Hepburn’s ascent to Hollywood stardom was a quick one: It took her only one major movie, Roman Holiday, to win an Oscar. Yet Audrey puts surprisingly little emphasis on Hepburn’s filmography or her role in popular culture. Though she was neither provocative nor cutting edge, her look was unlike anything the world had ever seen: She was a girlish sophisticate both delicate and distinct; an aristocratic girl-next-door. Michael Avedon (grandson of photographer Richard, who famously captured Hepburn’s unending charms with his camera) is on hand to try to communicate just what made the actress so beguiling, as is former Givenchy creative director Clare Waight Keller, who speaks of Hepburn’s relationship with the fashion house. But the film focuses more on the star’s life beyond the camera. Unlike the other Hepburn (Audrey tells the tale of Hubert de Givenchy expecting Katharine to show up when he met Audrey for the first time), whose career lasted six decades, Audrey Hepburn appeared in fewer than 30 films over forty years.
In 1968, after marrying Andrea Dotti, Hepburn went into semi-retirement in Rome. “I wanted to be a mother. Ever since I was a child, I loved babies, and when I was grown up I was going to have lots of babies. I think that has been a conducting theme in my life,” says Hepburn. Her voice is narrating a home video of her firstborn son, Sean, playing in the grass. “It’s what has made my decisions always. And because I wanted it so much, I wanted to enjoy it very much and not rip myself from it all the time...I more or less quit movies to stay home...I don’t want to be made to sound virtuous. It was a very knowing and, if you like, selfish decision. It’s what made me happiest, to stay home with my children. It was not a sacrifice because I thought I should take care of my children.” Through Audrey, one learns that though the limelight only ever flattered the actress, she was most in her element outside of it.

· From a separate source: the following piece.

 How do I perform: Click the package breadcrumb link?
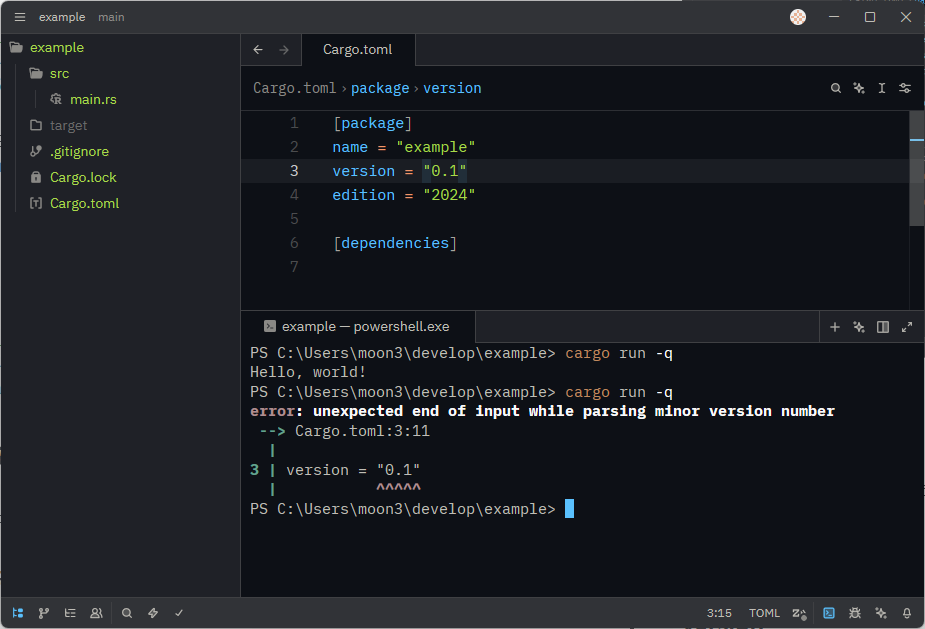click(x=380, y=88)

By the late 1980s, Hepburn was very active with UNICEF. In the film, she discusses the kindness of the NGO, and how she could never forget the role it had played in her own life after the occupation. “The first thing I remember after our liberation in Holland was the Red Cross and UNICEF coming in and filling all the empty buildings that they could find with food, and clothing, and medication. I was suffering from a rather high degree of malnutrition when the war ended, so God knows I know the value of food,” says Hepburn in an interview. In Audrey, she’s more often seen for her UNICEF Goodwill Ambassador Tours (she visited Ethiopia, Venezuela, and Ecuador) than on the red carpet—likely how the actress would have preferred it.